WHAT TO PRODUCE - Exactly as they stand, give the records below again, with no images.

DATA SHOWN -
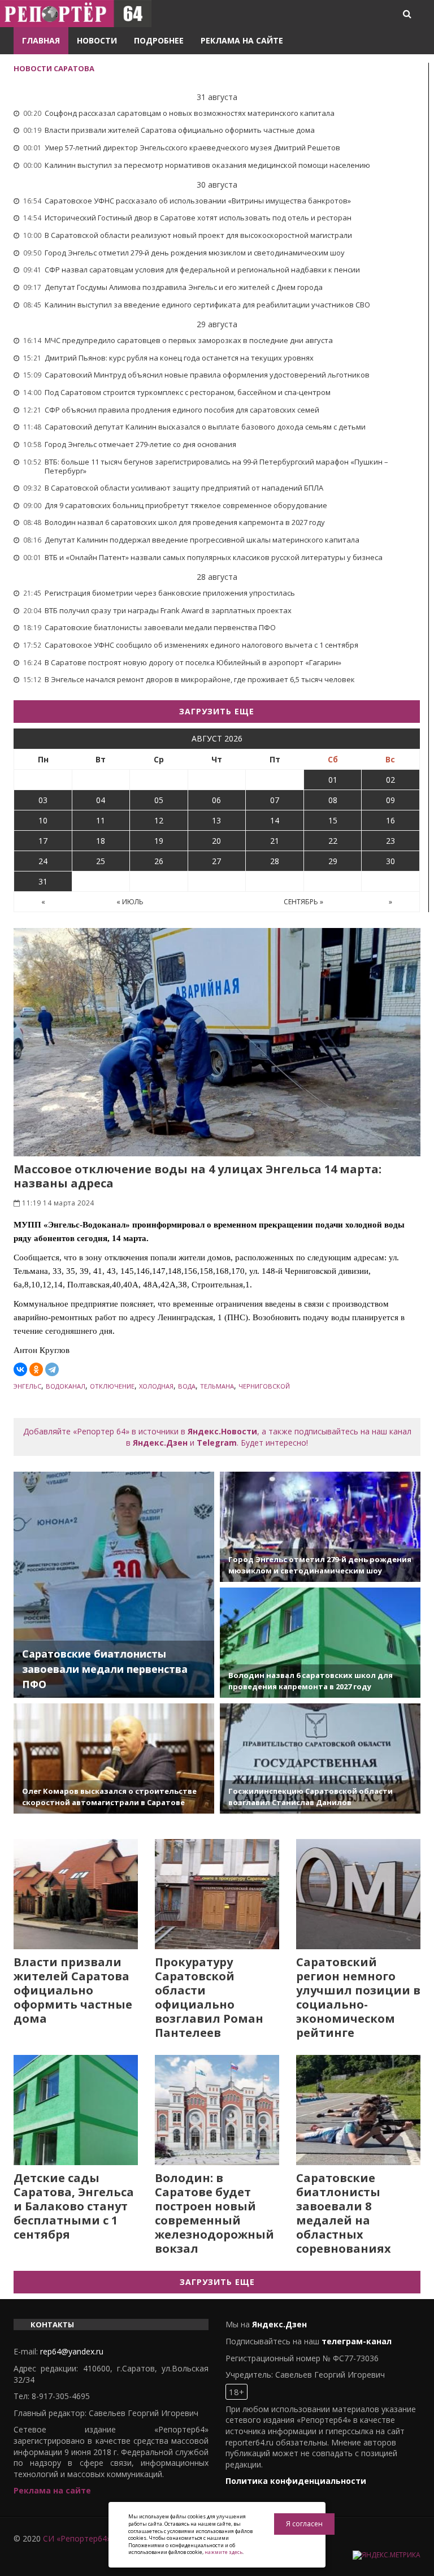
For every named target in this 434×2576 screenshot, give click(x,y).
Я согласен (304, 2524)
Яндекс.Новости (222, 1431)
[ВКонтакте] (20, 1369)
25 (100, 861)
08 (332, 800)
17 (42, 840)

SOLUTION FOR THIS PROBLEM -
For every named target in this 434×2576 screenshot, give click(x,y).
Я согласен (304, 2524)
Яндекс.Новости (222, 1431)
[ВКонтакте] (20, 1369)
25 (100, 861)
08 (332, 800)
17 (42, 840)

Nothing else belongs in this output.